To harden the present alloys by aging, the alloys first are heated at solution temperature until solid solution saturated with copper and addition agent of at least one of the group consisting of aluminum, silicon, titanium and zirconium is achieved, the heating being in a range of about 1500 F. to about 1850 F. and for a period of time which usually is about one-quarter of an hour to about two hours or more depending upon such factors as the temperature selected and the particular shape and size of the alloy metal body which is being treated. As solution treating temperature is increased in the range the solubility of copper and addition agent from the group consisting of titanium, zirconium, aluminum and silicon commensurately increases with temperature. Accordingly through relying upon a proper solution temperature and the corresponding solubility factor, hardness, yield strength and ultimate tensile strength of the alloys are readily controlled, bearing in mind that hardness and strength of the alloys in the as solutioned and cooled condition, prior to aging,increase with increase in the amounts of cop per and addition agent of the group consisting of aluminum, silicon, titanium and zirconium which are then in solid solution. Should carbon be present in the alloys in quantity toward the upper tolerable limit of about 0.1% carbon, the solution temperature is best maintained on the low side in the aforementioned solution temperature range for otherwise the aging response characteristics tend to suffer.

The alloys of the present invention, being amenable to hot rolling and to any of a host of other forms of hot working at elevated temperatures, are so worked as occasion may demand, thus producing any such products as forgings, sheet, strip, tubing, rods, bars, I-beams, channels, rails, or the like. The optimum hot working temperatures fall Within the solution temperature range, and are about 1600 F. to about 1800 F. Following the solution heat treating stage, the alloys are quenched preferably to about room temperature in a liquid coolant such as oil or water, or in a gaseous coolant such as air. In accordance with preferred practice the alloys are hot worked, then solution heat treated, and the solution heat treatment is followed by a rapid quench of the heat treated alloys as in oil or water to about room temperature. An appreciably more rapid quench than cooling in air at usual room temperature is preferred, for the amounts of copper and addition agent from the group consisting of aluminum, titanium, zirconium and silicon in solid solution from the solution heat treatment tend to be less effectively retained in solution through slowly cooling the alloy in air. Nevertheless, in practices still in accordance with the present invention, adequately favorable results for certain purposes are had through heating the alloys to hot working temperature and concurrently achieving solution treatment, the solution heat treated alloys then being hot worked and cooled through hot working and in ordinary air or more rapidly until room temperature is reached.

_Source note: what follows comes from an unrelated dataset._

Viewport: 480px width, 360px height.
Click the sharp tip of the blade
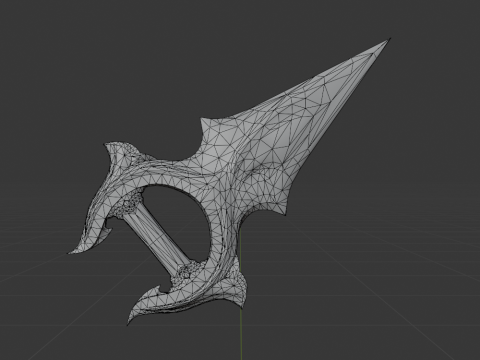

When the alloys within the more general composition limits hereinbefore set forth are in the solution heat treated and quenched condition, they have ductility, and hardness which is considerably short of their full potential on hardness, and accordingly the alloys are usually subjected to forming or fabricating steps at this stage, thereby producing articles and products of the alloys by any one or more such operations as cutting, punching, machining, or the like under the advantage of the then existing favorable properties of the alloys. These operations of course may be performed at room temperature or at other low temperatures which do not materially alter the solution heat treated and quenched condition of the alloys. Thereafter, to harden the alloys, such as the alloy metal in the aforementioned articles and products, the metal is brought up to aging temperature in an aging heat which endures long enough to bring copper and addition agent from the group consisting of aluminum, titanium, zirconium and silicon out of solution and into dispersed fine form throughout the alloy. The heating for aging is conducted at a temperature in the approximate range of 500 F. to 1000 F. for a length of time depending on the particular aging temperature used. Within this approximate range the particular temperature therefore is not extremely critical, though as temperature within the range is increased the corresponding period of aging time is decreased. There is moreover a tolerable latitude with respect to length of aging time corresponding to the temperature selected, though this latitude diminishes as the temperature within the range is increased. Size and shape of the articles and products also may cause adjustments to be made in length of the aging period; however, average duration of the aging treatment at about 500 F. is usually somewhere in the vicinity of about 25 hours and a like average period of time for aging the alloys at approximately 1000 F. is somewhere about /2 hour. For example, either aging at 700 F. for about 2 to 8 hours or at 900 F. for /2 hour to 2 hours are typical temperature-time relations which are observed. The aging treatment is terminated by bringing the aged alloys down to the environs of room temperature from the aging temperature. This for example is either by air cooling or by more rapidly quenching such as in oil or water.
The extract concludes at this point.